To check whether a list of non-negative integers is balanced, one can imagine putting respective weights on a board and then try to balance the board on a pivot such that the summarized relative weights left and right of the pivot are the same. The relative weight is given by multiplying the weight with its distance to the pivot (see law of the lever).
(Source: wikipedia)
This image corresponds to a list [100, 0, 0, 0, 0, 0, 0, 0, 0, 0, 0, 0, 0, 0, 0, 0, 0, 0, 0, 0, 0, 5]
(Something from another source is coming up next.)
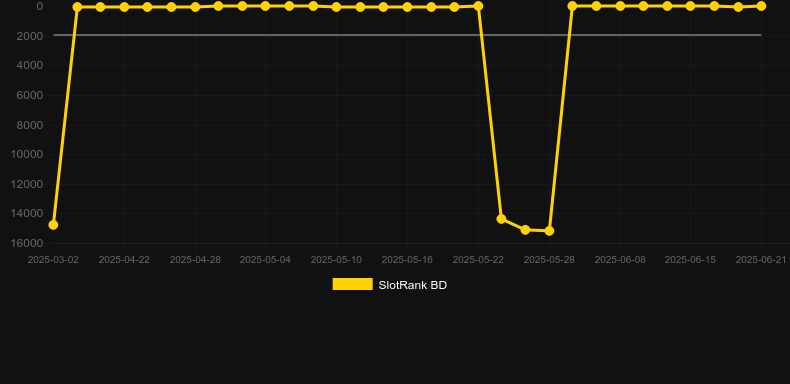Screen dimensions: 790x384
Task: Click the 16000 y-axis label
Action: [27, 243]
. This list is balanced because the 5
has a distance of 20 to the pivot, the 100
a distance of 1 and 5*20 = 100 = 100*1
.
Examples
3 1 5 7
#########
^
In this case the pivot is directly under the 5
, the 3
has distance 2 and the 1
and 7
have distance 1. So both sides left and right of the pivot sum up to 7
(3*2 + 1*1
on the left and 7*1
on the right) and therefore the list [3, 1, 5, 7]
is balanced.
Note, however, that the pivot does not have to be placed under one of the list elements, but might also be placed in-between two list elements:
6 3 1
#######
^
In this case the distances become 0.5, 1.5, 2.5, ...
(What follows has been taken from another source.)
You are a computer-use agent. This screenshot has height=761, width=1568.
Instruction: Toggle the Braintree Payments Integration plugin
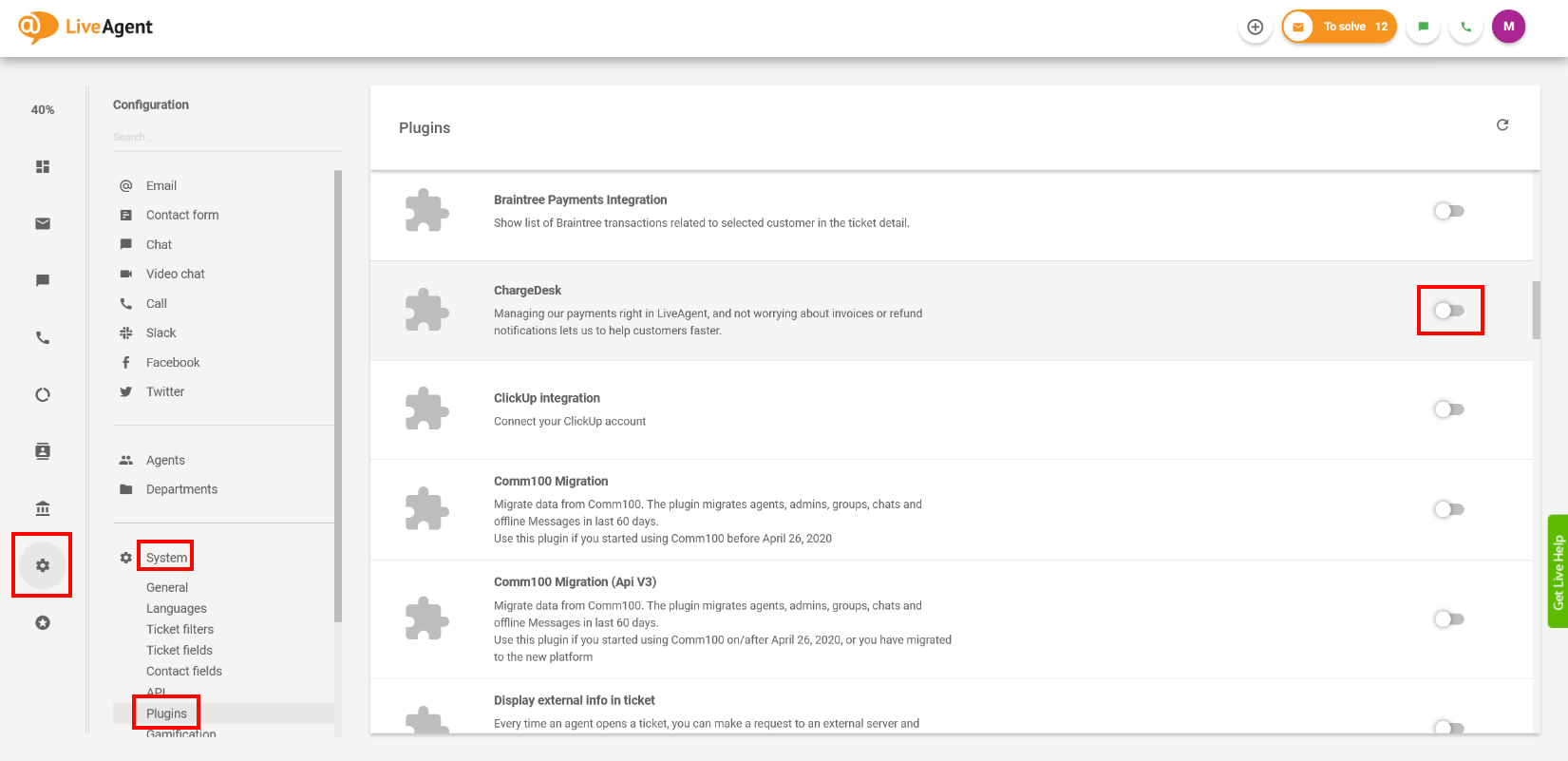point(1449,211)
and so on. This list is also balanced because 6*0.5 = 3 = 3*0.5 + 1*1.5
.
The pivot can only be placed exactly below one number or exactly in the middle between two numbers, and not e.g. at two-thirds between two numbers.
Task
Given a list of non-negative integers in any reasonable format, output a truthy
value if the list can be balanced and a falsy
value otherwise.
You can assume that the input list contains at least two elements and that at least one element is non-zero.
This is a code-golf challenge, so the answer with the fewest amount of bytes in each language wins.
Truthy Testcases
[1, 0]
[3, 1, 5, 7]
[6, 3, 1]
[100, 0, 0, 0, 0, 0, 0, 0, 0, 0, 0, 0, 0, 0, 0, 0, 0, 0, 0, 0, 0, 5]
[10, 4, 3, 0, 2, 0, 5]
[1, 2, 3, 4, 5, 6, 7, 8, 9, 10]
[7, 7, 7, 7]
Falsy Testcases
[1, 2]
[3, 6, 5, 1, 12]
[0, 0, 2, 0, 1, 0]
[1, 2, 3, 4, 5, 6, 7, 8, 9]
[6, 3, 2, 4, 0, 1, 2, 3]
[4, 0, 0, 2, 3, 5, 2, 0, 1, 2, 3, 0, 0, 1, 2, 4, 3, 1, 3, 0, 0, 2]
[100, 0, 0, 0, 0, 0, 0, 0, 0, 0, 0, 0, 0, 0, 0, 0, 0, 0, 0, 5]
A lot of related challenges where found while this challenge was sand-boxed: Is it a balanced number?, Equilibrium index of a sequence, Balance a set of weights on a seesaw, Balancing Words, Will I tip over? and Where does the pivot belong?
You can assume that the input list contains at least two elements and that at least one element is non-zero.